Monday, May 6, 2013

This day, May 6th

 Tons of things happened on this day in history.
The Renaissance ended with the Sack of Rome by the armies of the Holy Roman emperor Charles V, in May 1527. In eight days, his Spanish troops and German mercenaries killed around 4,000 Romans and looted works of art and literature. Even the Pope, Clement VII, was imprisoned. Though the Renaissance was effectively ended, Rome bounced back and by 1600, it was once again a prosperous city.

Holidays

Feast day of St. Edbert, Saints Marian and James, St. Evodius of Antioch, St. Petronax, and St. John Before the Latin Gate. Egypt: Sham El-Nessim. Ireland: May Day Bank Holiday.
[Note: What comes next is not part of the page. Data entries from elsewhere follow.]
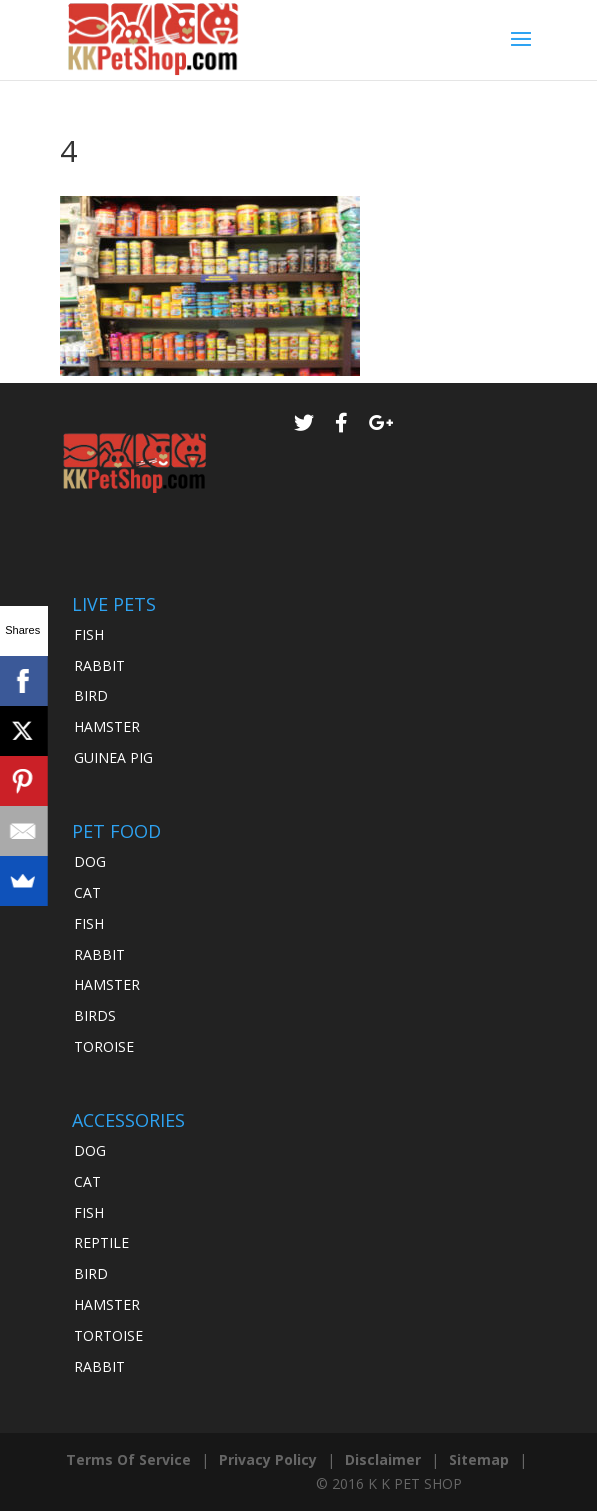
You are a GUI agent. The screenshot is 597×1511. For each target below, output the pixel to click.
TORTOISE (108, 1335)
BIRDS (95, 1015)
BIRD (91, 695)
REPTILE (101, 1242)
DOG (90, 861)
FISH (89, 634)
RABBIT (99, 665)
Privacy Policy (268, 1459)
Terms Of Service (128, 1459)
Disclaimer (383, 1459)
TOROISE (104, 1046)
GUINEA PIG (113, 757)
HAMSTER (107, 726)
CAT (87, 892)
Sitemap (479, 1459)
Vatican City: swearing-in of new recruits to Swiss Guards (commemoration of Sack of Rome, 1527).

Events

1527 - German troops began sacking Rome, destroying libraries, capturing the Pope, and killing thousands.  
1840 - The first postage stamps were issued, in Britain.  
1861 - Arkansas seceded from the Union.  
1882 - Congress passed the Chinese Exclusion Act, which barred Chinese immigrants from the United States for 10 years.  
1937 - The hydrogen-filled German dirigible Hindenburg crashed in New Jersey, killing 36 of its passengers. It was the largest dirigible ever built and the pride of Nazi Germany. 
1941 - Soviet dictator Josef Stalin assumed the premiership, replacing Vyacheslav M. Molotov
1954 - Roger Bannister broke the four-minute mile during a track meet in England, in 3:59.4.  
1957 - Senator John Fitzgerald Kennedy of Massachusetts was awarded the Pulitzer Prize for his book "Profiles in Courage."  
1960 - Britain's Princess Margaret married Anthony Armstrong-Jones, a commoner, at Westminster Abbey. (They divorced in 1978.)  
1994 - A rail tunnel under the English Channel officially opened, connecting Britain and the European mainland for the first time since the Ice Age.

Births

1758 - Maximilian Robespierre, French revolutionary.  
1856 - Sigmund Freud, Viennese founder of psychoanalysis.  
1856 - Robert E. Peary, American explorer, discoverer of the North Pole, explorer of Greenland.  
1895 - Rudolph Valentino (Rodolfo Pietro Filiberto Raffaello Guglielmi di Valentina), silent-film star.  
1915 - Orson Welles, American actor, director, producer, writer.  
1931 - Willie (Howard) Mays, American baseball great. 
1953 - Tony Blair (born Anthony Charles Lynton Blair), British politician and prime minister.  
1961 - George Clooney, American actor, and nephew of Rosemary Clooney.

Deaths

1862 - Henry David Thoreau, American poet and writer.  
1987 - William Casey, American Central Intelligence Agency Director. 
1992 - Marlene Dietrich, German film actress and singer.  
2006 - Lillian Gertrud Asplund, the last American survivor of the Titanic disaster.